**WHAT TO WORK ON**
a) Can you reproduce word for word the part of the snail venom interview starting at "Because I did" and ending at "of our research."?
b) Could you carry on the snail venom interview from the point where it stops?

EXCERPT PROVIDED below:

Because I did work in the Philippines, I’ve had very good collaborations there ever since. So we have been able to continue this research in my lab at the University of Utah, working with our collaborators in the Philippines. Through that partnership, we’ve been able to learn more about the biology of the snails, which would have been very difficult if we just went in, collected specimens to get their venom and then did our analysis. But because we do have a collaborating lab in the Philippines, we can keep the snails alive, we can watch what they do. And that has turned out to be an increasingly important aspect of our research. 

The snails use venoms to interact with their prey, to defend against predators and for competitive interactions — and the venoms are very complex. Typically, there are 100 to 200 different components in one venom, each one chemically different from the other. And each species has its own complement of bioactive peptides. We try to understand what each component does, why it’s useful to the snail. We have to separate out all the venom components, and then we prioritize which seem to be the most interesting. For each one, we try to determine its mechanism — what it does to the fish that the snails prey on — and then identify the molecular target in the fish. Once we’ve done that, we can then ask whether that has any biomedical applications in human pathological conditions.

AA: I’ve read that you’ve also been involved in outreach for elementary school students. Can you tell us a bit about that?

End of EXCERPT PROVIDED.
DATA FOR REVIEW below:

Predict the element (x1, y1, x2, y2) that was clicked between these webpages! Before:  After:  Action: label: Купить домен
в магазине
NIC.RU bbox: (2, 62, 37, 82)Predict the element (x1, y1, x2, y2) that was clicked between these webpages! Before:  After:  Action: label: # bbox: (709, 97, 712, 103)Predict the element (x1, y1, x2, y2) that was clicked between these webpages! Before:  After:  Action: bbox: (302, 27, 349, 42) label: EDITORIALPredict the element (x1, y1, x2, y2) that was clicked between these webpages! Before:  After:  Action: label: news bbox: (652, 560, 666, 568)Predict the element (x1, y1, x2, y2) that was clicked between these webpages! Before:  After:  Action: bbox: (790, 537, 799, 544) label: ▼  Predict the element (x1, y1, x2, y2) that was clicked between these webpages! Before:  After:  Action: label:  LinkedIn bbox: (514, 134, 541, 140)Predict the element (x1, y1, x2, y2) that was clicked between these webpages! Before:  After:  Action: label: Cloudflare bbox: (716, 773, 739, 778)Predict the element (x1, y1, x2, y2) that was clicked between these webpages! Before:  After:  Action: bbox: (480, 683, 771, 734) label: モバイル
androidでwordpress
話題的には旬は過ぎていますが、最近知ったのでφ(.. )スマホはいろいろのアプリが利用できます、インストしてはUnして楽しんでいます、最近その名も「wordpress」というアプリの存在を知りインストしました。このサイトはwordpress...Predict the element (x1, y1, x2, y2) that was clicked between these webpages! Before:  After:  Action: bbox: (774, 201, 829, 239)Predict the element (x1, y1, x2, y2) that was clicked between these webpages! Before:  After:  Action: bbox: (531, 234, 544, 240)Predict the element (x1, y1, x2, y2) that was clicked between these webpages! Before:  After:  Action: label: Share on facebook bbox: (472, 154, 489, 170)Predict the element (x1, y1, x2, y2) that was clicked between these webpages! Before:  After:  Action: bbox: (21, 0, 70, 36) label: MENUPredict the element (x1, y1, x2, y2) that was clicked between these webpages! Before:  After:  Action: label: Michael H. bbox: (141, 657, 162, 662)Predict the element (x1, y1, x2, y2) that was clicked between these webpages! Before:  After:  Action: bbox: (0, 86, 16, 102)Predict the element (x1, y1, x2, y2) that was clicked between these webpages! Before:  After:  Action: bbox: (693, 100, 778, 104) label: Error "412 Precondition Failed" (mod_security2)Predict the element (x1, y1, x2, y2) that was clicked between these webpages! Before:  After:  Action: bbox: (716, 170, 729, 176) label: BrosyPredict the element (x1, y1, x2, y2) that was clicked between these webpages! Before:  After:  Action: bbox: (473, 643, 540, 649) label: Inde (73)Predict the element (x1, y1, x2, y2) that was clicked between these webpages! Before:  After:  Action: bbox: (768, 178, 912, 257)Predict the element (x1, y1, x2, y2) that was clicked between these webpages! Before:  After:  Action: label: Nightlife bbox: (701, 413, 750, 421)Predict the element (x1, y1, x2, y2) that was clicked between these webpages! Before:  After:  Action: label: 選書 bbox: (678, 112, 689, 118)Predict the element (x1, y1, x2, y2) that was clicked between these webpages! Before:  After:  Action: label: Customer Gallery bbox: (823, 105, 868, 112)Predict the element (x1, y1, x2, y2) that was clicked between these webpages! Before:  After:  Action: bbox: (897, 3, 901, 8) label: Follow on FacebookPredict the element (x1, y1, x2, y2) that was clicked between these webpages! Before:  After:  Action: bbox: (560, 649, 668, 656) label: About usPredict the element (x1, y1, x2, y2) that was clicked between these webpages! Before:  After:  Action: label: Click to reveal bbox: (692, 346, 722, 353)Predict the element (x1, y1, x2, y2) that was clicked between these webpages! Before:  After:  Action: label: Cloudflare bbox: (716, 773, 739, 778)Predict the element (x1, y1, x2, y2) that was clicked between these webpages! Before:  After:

End of DATA FOR REVIEW.

**ANSWERS TO THE PROBLEMS**
a)
Because I did work in the Philippines, I’ve had very good collaborations there ever since. So we have been able to continue this research in my lab at the University of Utah, working with our collaborators in the Philippines. Through that partnership, we’ve been able to learn more about the biology of the snails, which would have been very difficult if we just went in, collected specimens to get their venom and then did our analysis. But because we do have a collaborating lab in the Philippines, we can keep the snails alive, we can watch what they do. And that has turned out to be an increasingly important aspect of our research.

b)
BO: Yes, we had college students to go into elementary school classes, second and third grade, and help the primary school kids do experiments. I applied to the Howard Hughes Medical Institute to support this outreach, and I got a grant from them. So we developed a module to provide experimental science experiences for the primary school students. We tried that in schools here in Salt Lake City first, and then we extended it to schools in the Philippines as well. Now we’re trying now to incorporate them into the high school and elementary school science curricula in the Philippines.

AA: What’s something that you know now that you wish you had known at the beginning of your career?

BO: That’s hard, because I consider myself very lucky. I didn’t make choices that were conventionally considered wise at the time. When I was going back to the Philippines, everyone was saying “Why are you doing that? You’re ruining your scientific career.” But that turned out to be very good for my scientific career because I started working with cone shells. So I really have no major regrets, I must say. The things that didn’t seem so wise at the time turned out to be okay.

AA: I guess as a scientist, even if you had an idea that didn’t pan out, it’s still extremely useful because you learn from those failures.

BO: Yes. Early in my career we had certain results that, retrospectively, turned out to be extremely important. But we didn’t realize quite what it meant at the time. I think that’s the way it goes. You do the best you can, and sometimes there are results that you just don’t understand. And then many years later, it becomes clear why you were getting those results.

AA: What do you think is the biggest challenge that young scientists face today? What advice would you give them?

BO: I think it’s much more challenging for young scientists today, and I think the reason is that it’s so difficult to get started in an academic career if that’s what you want to do. First of all, there’s a lot more competition for jobs. And then once you get the job, there’s incredible competition for getting grants to support your research. I think you have to be aware of it, and you really have to be persistent. Persistence and determination are so important today.